Time to grow

There are many things that are potentially interesting, many opportunities that could change the course of a life, many ways you can go about business that might make your company the new hyper-celebrated unicorn.

Yet, jumping from one to the next will do you no good.

Give one thing the needed time to grow.

Better feedback

You don’t care!

It just seems as if you don’t care.

When you are late in the morning, I feel like you don’t care.

When you are late in the morning, I feel frustrated, as I get to question your commitment.

The four statements all say the same thing. The way this is done, though, is extremely different. Only the last one opens the listener to what comes next.

And since we too easily tend to project our feelings on others’ behaviours – by judging the things they do under the lens of our own situation -, we need to practice how to give better feedback.

Thanks Ed Batista for the reminder.

Keep meetings relevant

Never walk into a meeting in which you have a relevant role – people expect you to present, to coordinate, to moderate, to organise -, without some careful preparation.

When you don’t prepare, you will either be talking too much or too little, the audience will get bored, the conversation will get all over the place, arguments will be shallow and discussions pointless. And there’s not going to be any concrete outcome. If you are not prepared for a meeting in which you have a relevant role, just cancel it.
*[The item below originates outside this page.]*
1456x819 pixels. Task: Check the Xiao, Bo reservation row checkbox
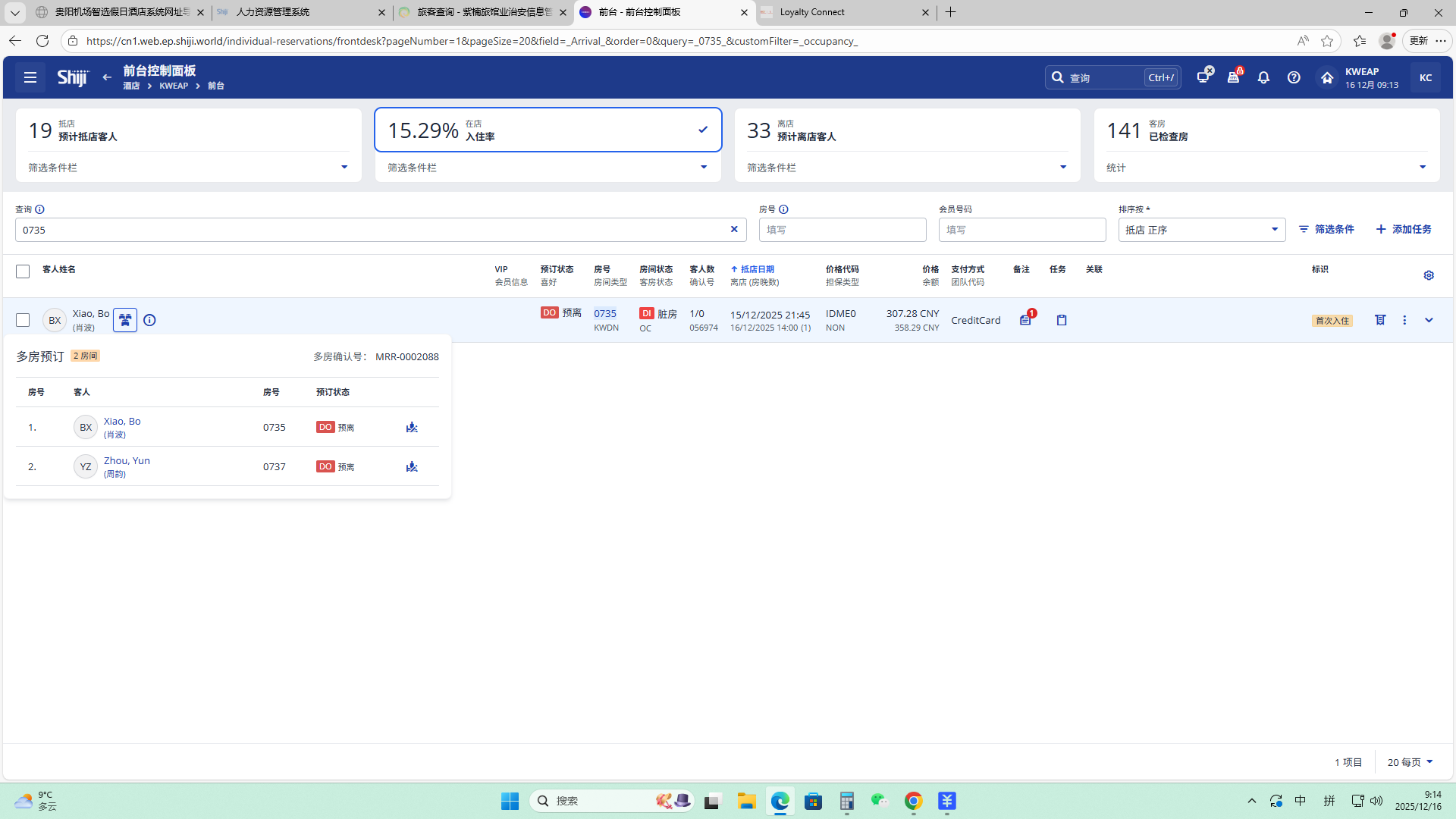(x=23, y=320)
This is also a great way to keep the numbers of meetings to a minimum. None of us is paid to prepare for meetings.

Make it about people

Experiences matter not because of the results you are getting, not because of the expertise you accumulate, not because of the final outcome, not because of the knowledge you did not have before.

They matter because of the people you share them with.

Make it about people, sooner rather than later.

That’s a way to cherish every moment of the journey.

The ocean of sameness

Messaging is the equivalent of defining. And when you define something you put a limit to it.

If I say tree, everybody understands what I am talking about, but at the same time everybody will have their own image of a tree in their mind.

If I say birch, fewer people will understand what I am talking about, but those who do will have a clear image in their mind.

If I say betula pendula, most people will not understand what I am talking about, but the very few who do will have a very powerful image in their mind, and a very strong connection with me.

Messaging is ineffective for many products because the limit is pushed further and further and further again, until the message itself loses any power to define what the product actually is. And for the fear of losing opportunities and market shares, all you end up selling is trees. Just like anybody else.

If your work involves some messaging, remember that your goal is to limit, not to expand. You can have different messages for different people and for different channels, but each one of them needs to be limited in order to resonate and actually mean something.

The alternative is drowning in an ocean of sameness.